> **TASK DESCRIPTION**: Report every line in the records below that holds the word "page".
*** AVAILABLE RECORDS ***
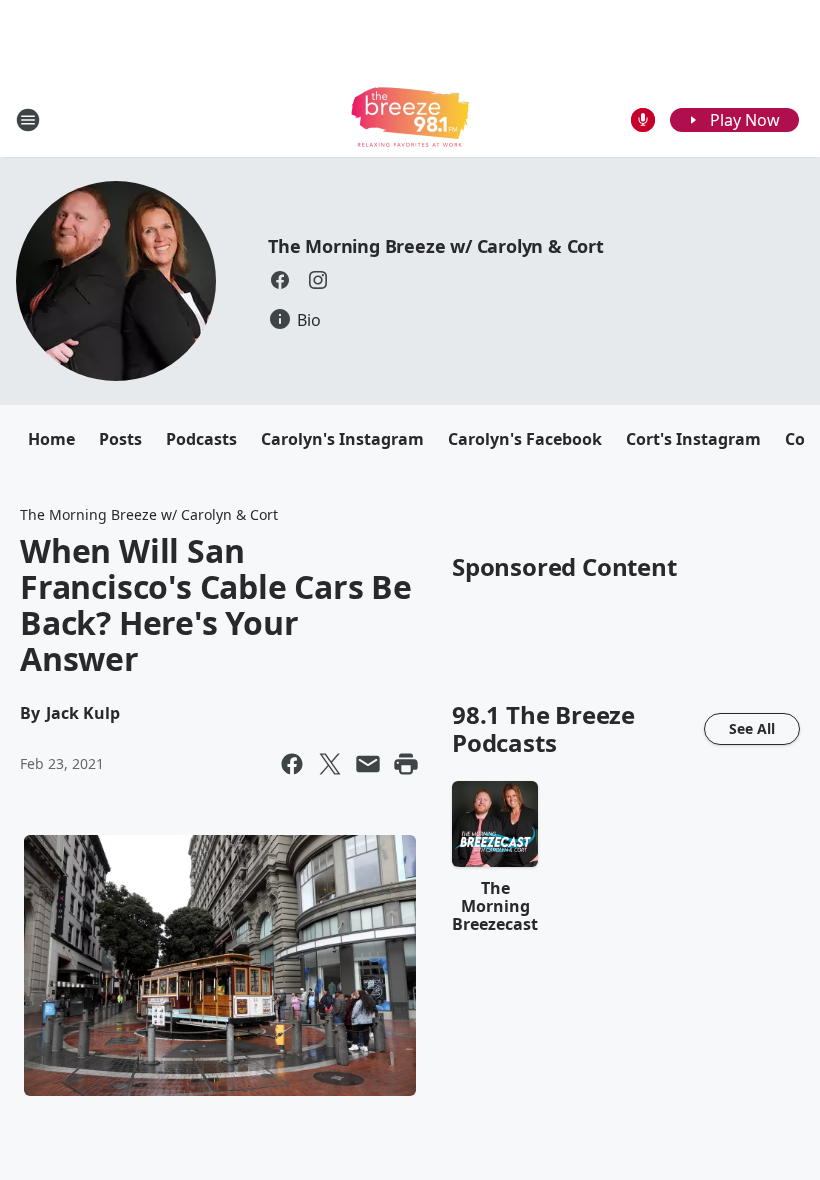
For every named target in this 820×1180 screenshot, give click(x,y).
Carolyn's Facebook (525, 439)
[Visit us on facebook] (280, 280)
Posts (120, 439)
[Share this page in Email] (368, 764)
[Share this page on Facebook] (292, 764)
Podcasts (201, 439)
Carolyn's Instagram (342, 439)
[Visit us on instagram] (318, 280)
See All (752, 728)
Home (51, 439)
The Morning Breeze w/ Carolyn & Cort (436, 246)
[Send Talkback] (643, 120)
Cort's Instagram (693, 439)
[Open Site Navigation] (28, 120)
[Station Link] (410, 119)
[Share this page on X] (330, 764)
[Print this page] (406, 764)
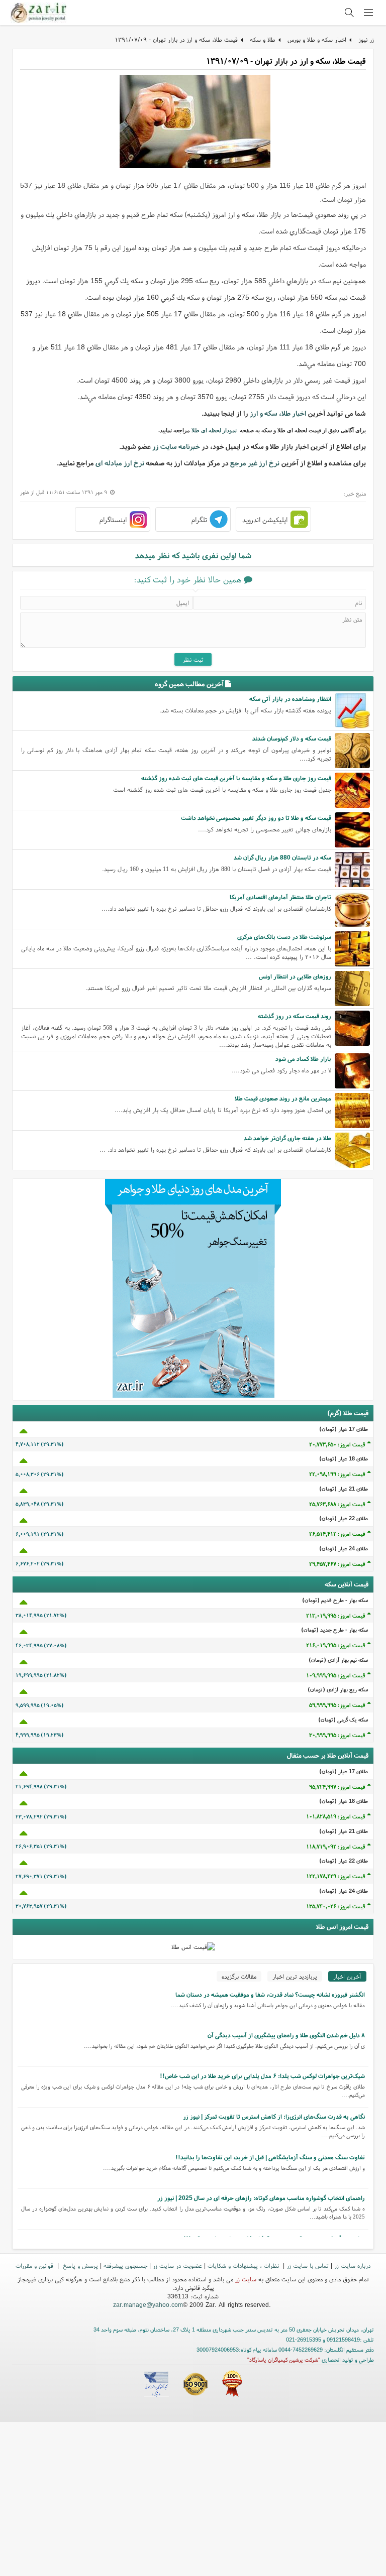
***
> **TASK RESULT**:
[Share this page in Email] (368, 764)
[Share this page on Facebook] (292, 764)
[Share this page on X] (330, 764)
[Print this page] (406, 764)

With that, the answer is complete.